Which is the most appropriate action for a nurse seeing early decelerations on the fetal heart monitor?
- Administer oxygen
- Change maternal position
- Continue monitoring
- Prepare for emergency C-section
Explanation: Answer reason: Early decelerations are typically caused by fetal head compression during contractions and are generally a benign, expected finding during labor. They are usually gradual, mirror the contraction pattern, and are not associated with fetal hypoxemia or acidemia when variability is otherwise reassuring. Therefore, no immediate corrective intervention is needed beyond ongoing assessment and documentation of fetal status and labor progress. Escalating measures like oxygen, repositioning, or emergent cesarean are more appropriate for nonreassuring patterns such as late decelerations, variable decelerations with concerning features, or persistent bradycardia. Category reason: This question tests interpretation of fetal heart rate tracings and the appropriate nursing response during labor, which is a patient-care monitoring/assessment decision rather than foundational physiology alone.
A nurse is caring for a client with cardiomyopathy. Which activity is contraindicated during the assessment?

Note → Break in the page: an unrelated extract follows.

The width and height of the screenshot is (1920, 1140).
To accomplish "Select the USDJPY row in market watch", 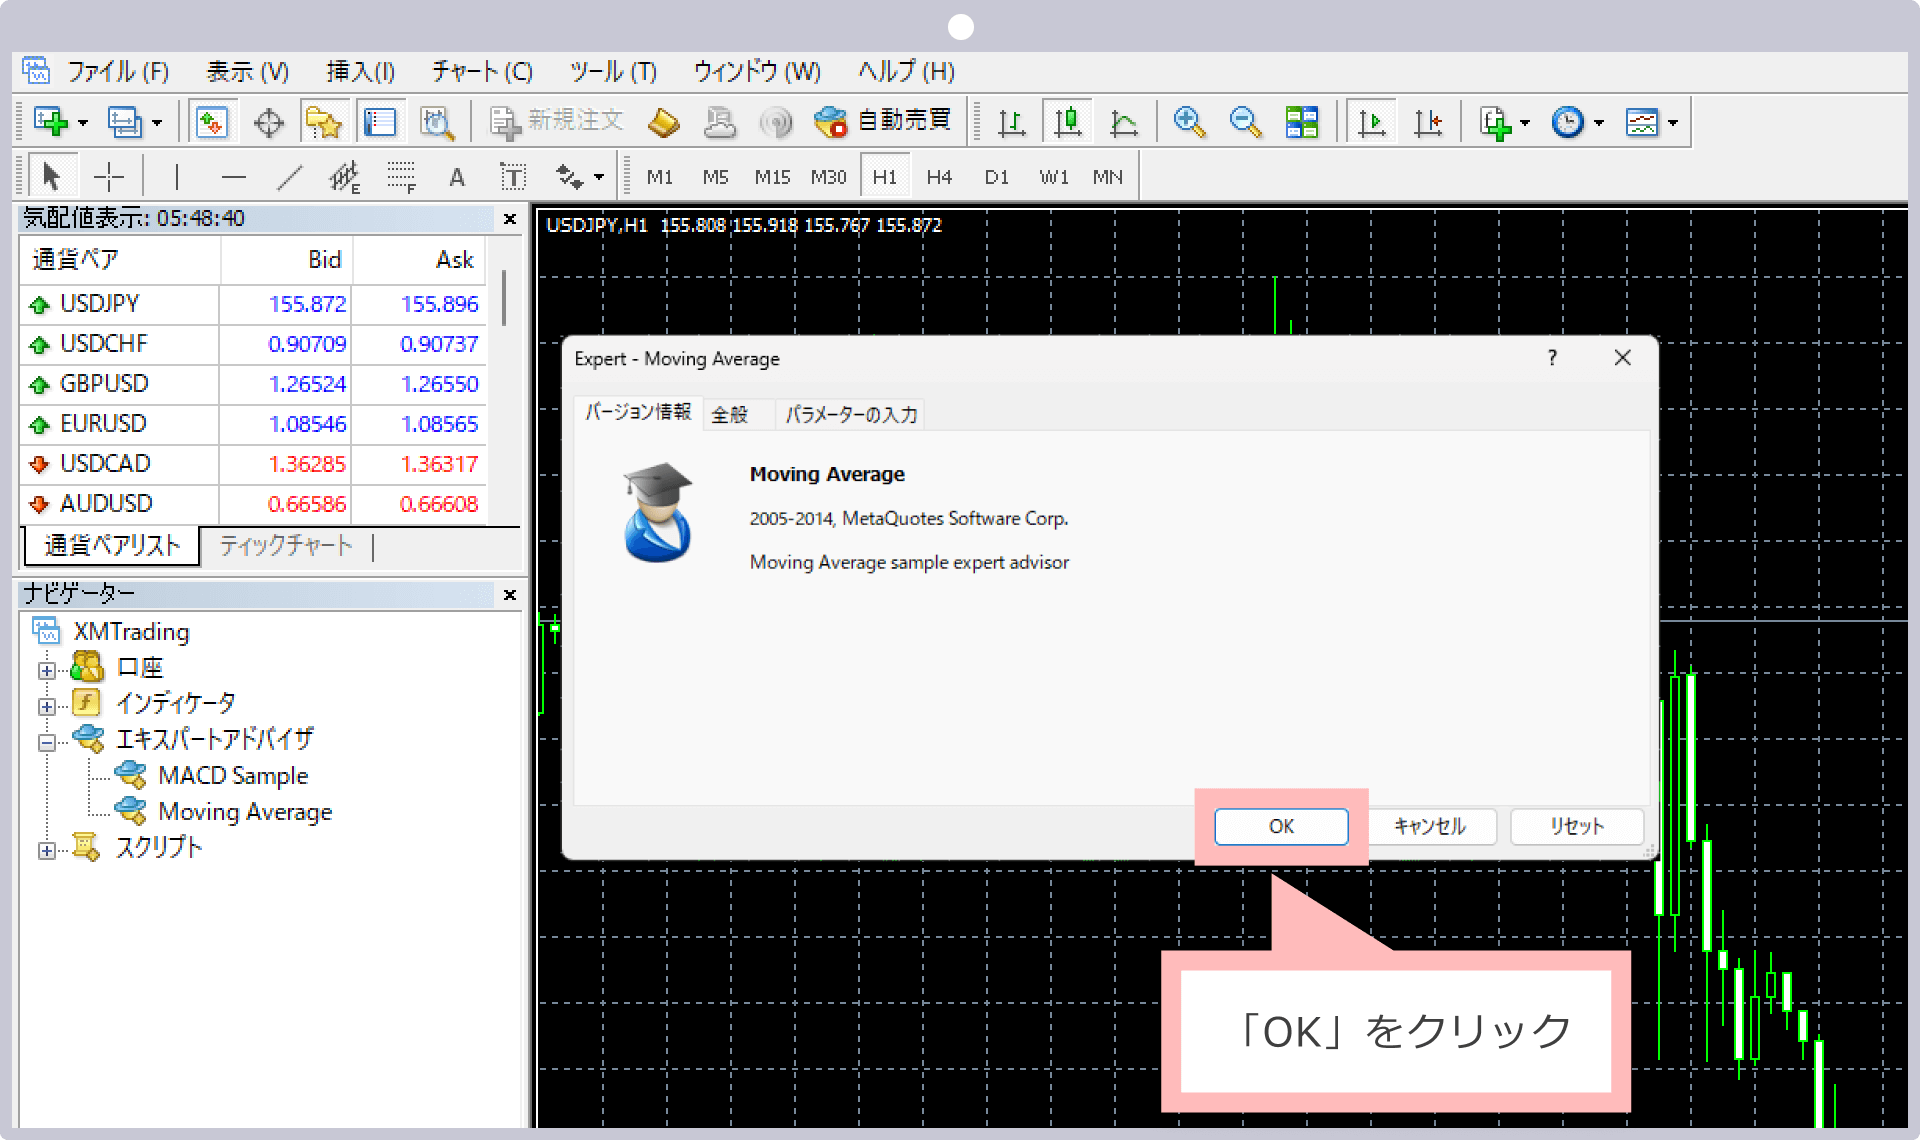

- Assessing orthostatic BP
- Checking for edema
- Encouraging isometric exercises
- Auscultating lung sounds
Explanation: Answer reason: Isometric exercise acutely increases systemic vascular resistance and blood pressure, raising afterload and myocardial oxygen demand. In cardiomyopathy, this can worsen cardiac workload, precipitate symptoms (e.g., dyspnea, chest discomfort), and increase risk of decompensation or arrhythmias. The other options are standard, low-risk assessment actions that help evaluate volume status and cardiopulmonary function. Category reason: This is a nursing clinical judgment question about which assessment-related activity is unsafe/contraindicated for a client with a cardiac disorder, fitting system-specific assessment and risk reduction.
Which assessment best reflects fluid status in a client with heart failure?
- Skin turgor
- Urine color
- Daily weight
- Mucous membrane moisture
Explanation: Answer reason: C. Daily weight Rapid changes in body weight are the most sensitive and objective bedside indicator of fluid gain or loss, especially in heart failure where edema and congestion can fluctuate day to day. Monitoring weight at the same time each day with the same scale captures small but clinically meaningful volume changes before overt symptoms worsen. Skin turgor and mucous membranes are less reliable in many adults (e.g., aging, mouth breathing), and urine color is affected by factors like concentration, medications, and intake and does not directly reflect overall fluid volume status. Category reason: This item tests the nurse’s selection of the most accurate assessment method to monitor fluid volume changes in a heart-failure client, which fits System-Specific Assessments under Reduction of Risk Potential.